━━━ Source material ━━━

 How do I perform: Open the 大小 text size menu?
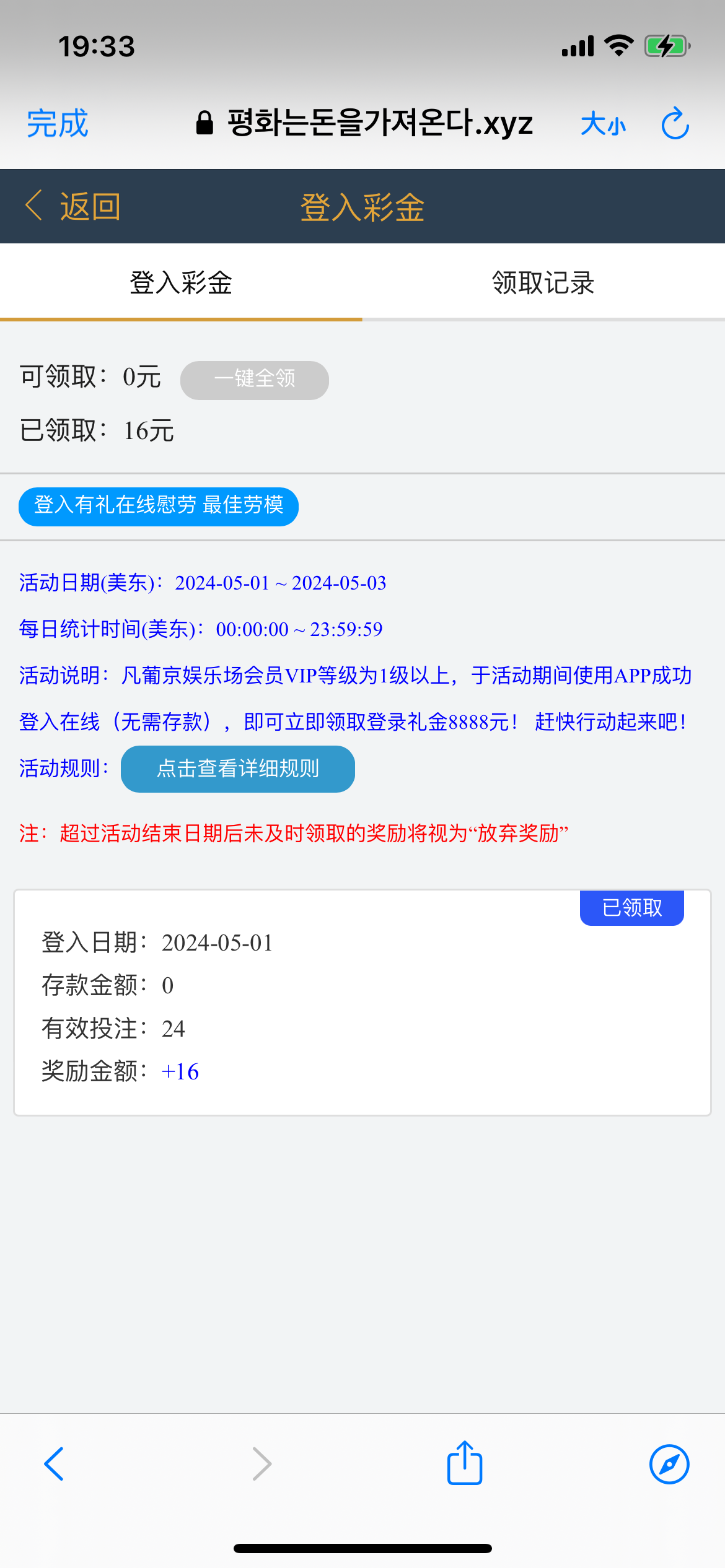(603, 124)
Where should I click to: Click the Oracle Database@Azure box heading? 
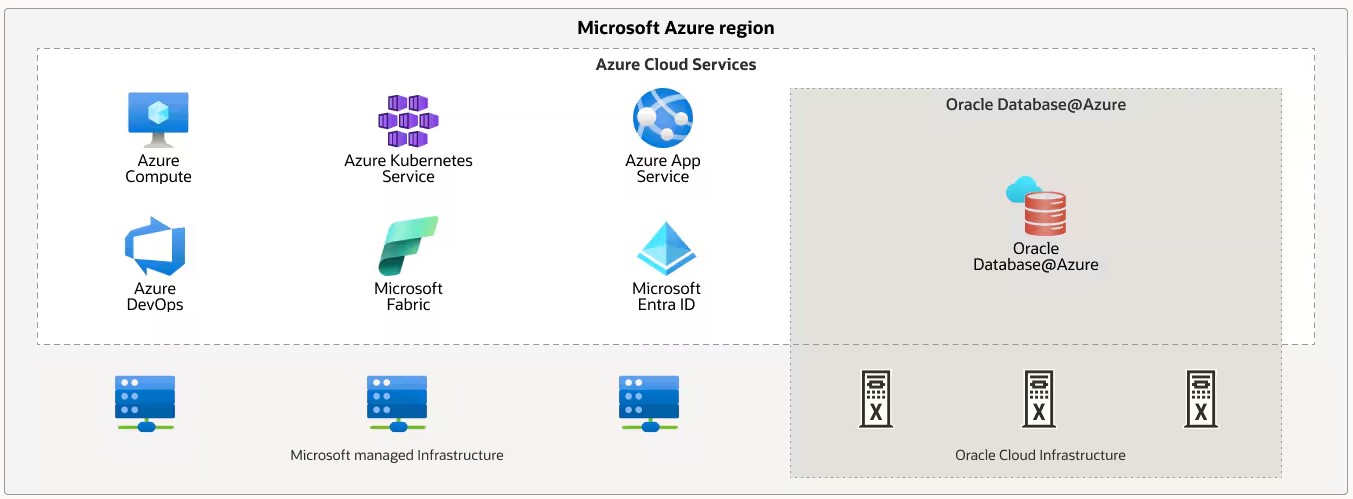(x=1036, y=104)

━━━
━━━ Source material ━━━

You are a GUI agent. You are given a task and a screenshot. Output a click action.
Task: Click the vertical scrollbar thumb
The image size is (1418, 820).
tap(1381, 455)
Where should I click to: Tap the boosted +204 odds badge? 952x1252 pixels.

━━━

# Brief
From the entries above, return exactly the line containing "Task: Click the vertical scrollbar thumb", the line containing "Where should I click to: Tap", and all lines between, and nothing else.

# Reply to the task
Task: Click the vertical scrollbar thumb
The image size is (1418, 820).
tap(1381, 455)
Where should I click to: Tap the boosted +204 odds badge? 952x1252 pixels.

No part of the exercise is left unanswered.